WOMFT? was created as a social media platform by sneakerheads, for sneakerheads. The main intention was to give people the opportunity to show off what they’re rocking, but it quickly turned into one of the number one sources on Facebook for high quality on-foot images of sneaker grails, beaters and latest pick-ups. 
It all started just for fun, and after all these years it still is!

Without the fun, it wouldn’t be possible to handle the workload while investing our free time in this project. Nevertheless, we expect the community to continue growing, and with such a large audience, it’s only natural that brands and shops started contacting us to connect directly with their potential customers. We’ll see what the future brings!

Do you think the rise of Instagram and groups like yours has pushed sneakerheads to also become photographers?

Definitely. We have noticed a massive increase in posts with high quality pictures, prompting others to try and challenge themselves to take the best possible pictures. It’s also clear that the younger generation is especially interested in these high quality pictures, and there is a lot of friendly competition when posting to the group. People not only want to show off what sneakers they have, but also stage them and make the most out of it. As a result, some sneakerheads also get interested in photography, and you can definitely see the results!

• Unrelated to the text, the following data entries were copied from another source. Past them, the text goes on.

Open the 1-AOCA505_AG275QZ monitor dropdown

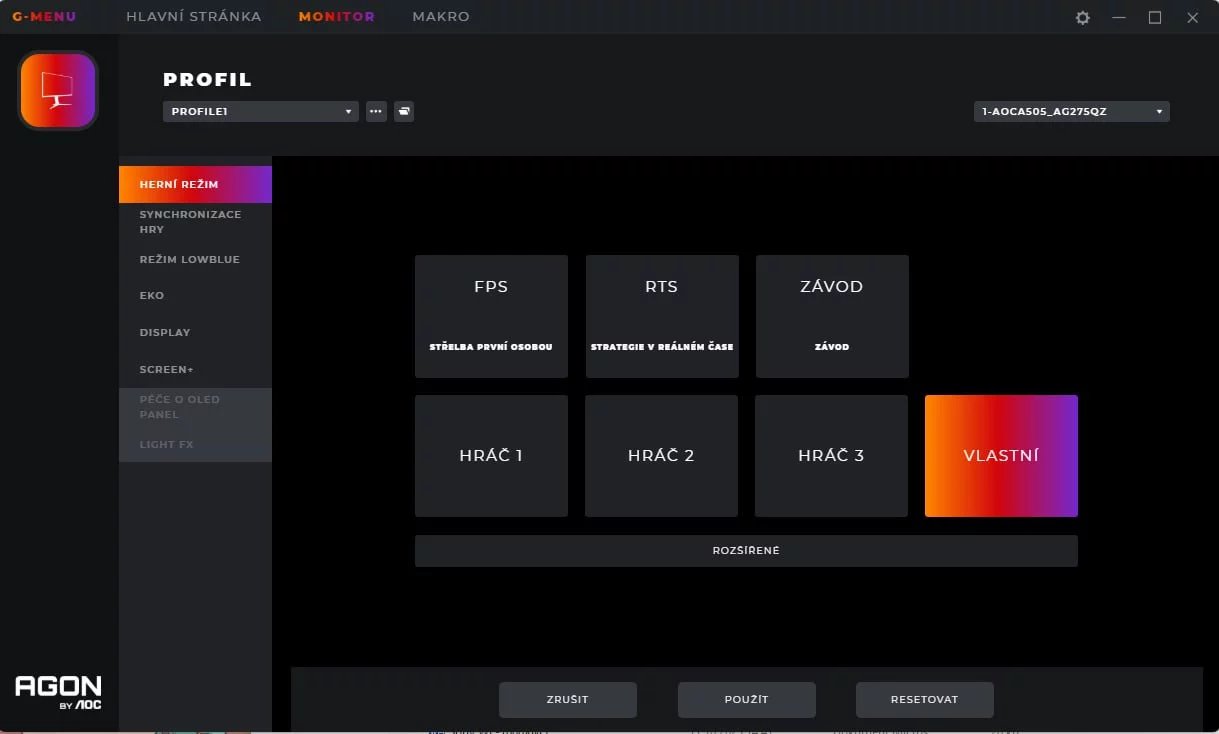pos(1070,111)
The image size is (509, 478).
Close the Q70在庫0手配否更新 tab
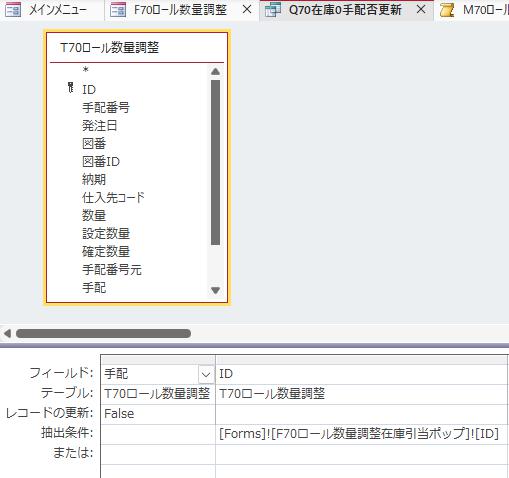(421, 10)
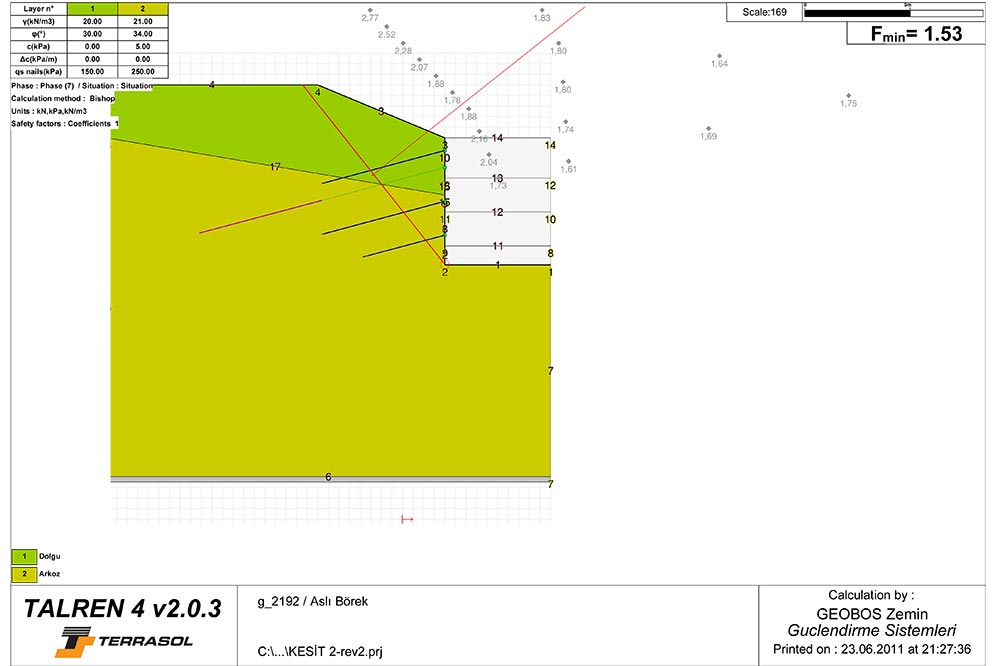Click the green layer 1 table header

coord(93,8)
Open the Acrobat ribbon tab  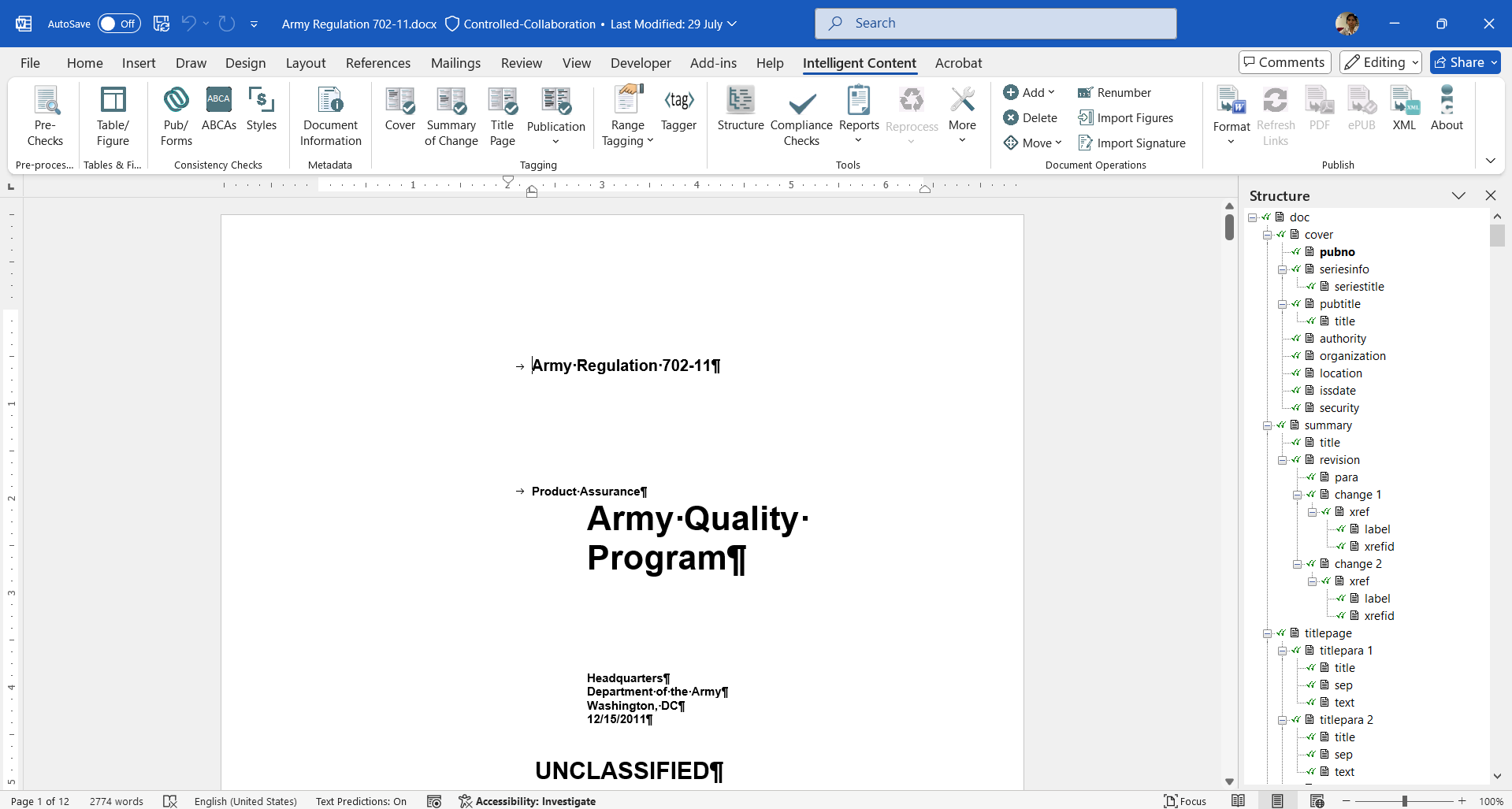tap(958, 63)
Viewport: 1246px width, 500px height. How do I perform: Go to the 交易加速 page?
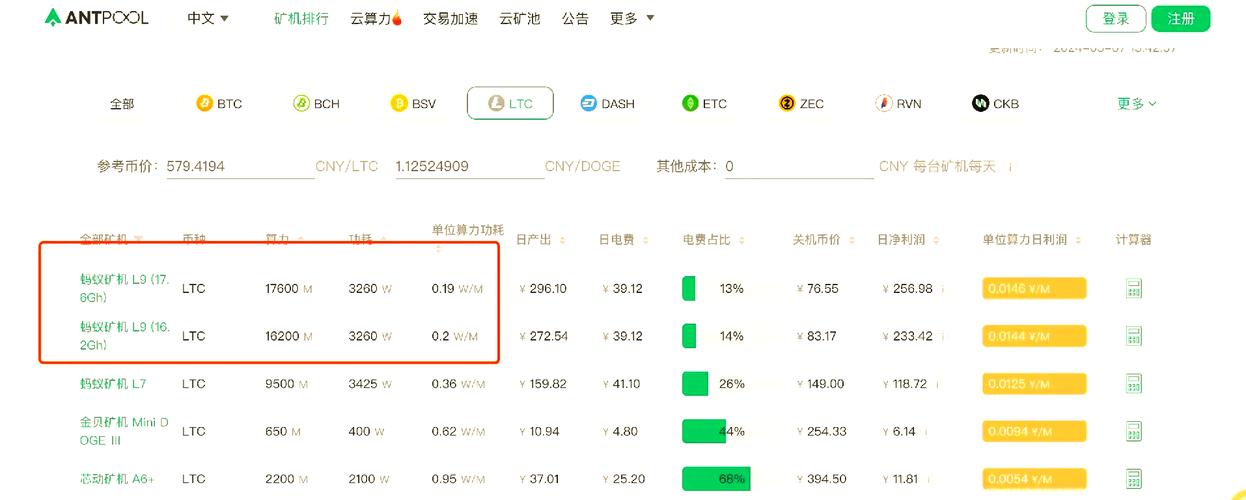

It’s also an incentive for people to buy new sneakers. Seeing the shape of a shoe on feet in a nice setting definitely drives an impulse to cop. It’s a lot nicer to see a sneaker in a high-quality picture with a real person wearing than to just see it in an online store or a shop window.

Urban explorers on Instagram are also a good example of a demographic that has become more interested in sneakers, as we have seen incredible (and risky) shots of people showing off their sneakers on the edge of a skyscraper or crane. Shooting WOMFT? pictures is always great fun and a good reason to hang out with your sneaker buddies, talking about new releases and the sneaker game in general.

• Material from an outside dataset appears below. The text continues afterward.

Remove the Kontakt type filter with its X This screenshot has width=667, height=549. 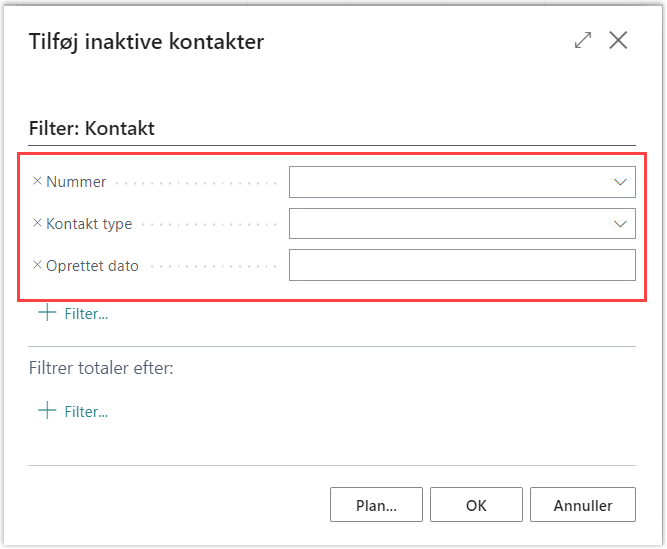(x=37, y=223)
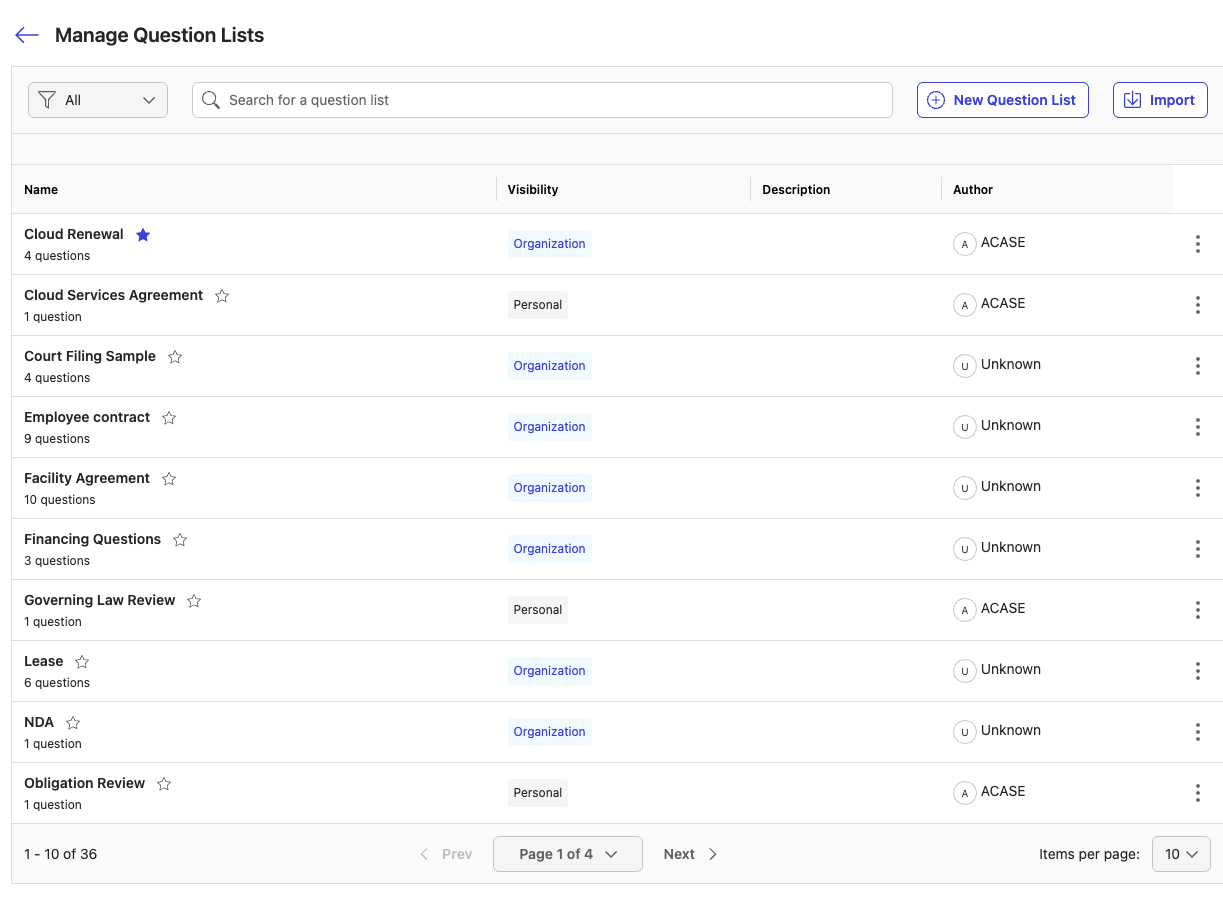Image resolution: width=1223 pixels, height=920 pixels.
Task: Unfavorite the Cloud Renewal question list
Action: pos(143,235)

What kind of business opportunities or partnerships have come up since the group became more popular? How do you see the relationship between the two?

As we are one of the biggest online communities when it comes to sneakers, we are in contact with a lot of different kind of brands and shops. When you take a closer look at the well-known brands on social media, you will notice them using #womft as well for their sneaker shots. It’s incredible how these five letters can influence social media and the posting habits of all sneaker relevant sources. When posting pictures with sneakers, #womft is the most used hashtag out there.

Today we can count more than 700,000 posts on Instagram with our hashtag and counting. We see our WOMFT? group as a platform for exchanging information and knowledge about sneakers, and it’s a great opportunity for brands to promote their products. We run a lot of giveaways on our social media channels with sneaker stores from all over the world to give the community something back for showing us their love and support.

We have already had some nice cooperation with well-known shops in the sneaker industry, raffling shoes, clothing and equipment for sneakerheads, and we are proud to announce that there are going to be a lot more partnerships in the future. Many thanks to all our partners!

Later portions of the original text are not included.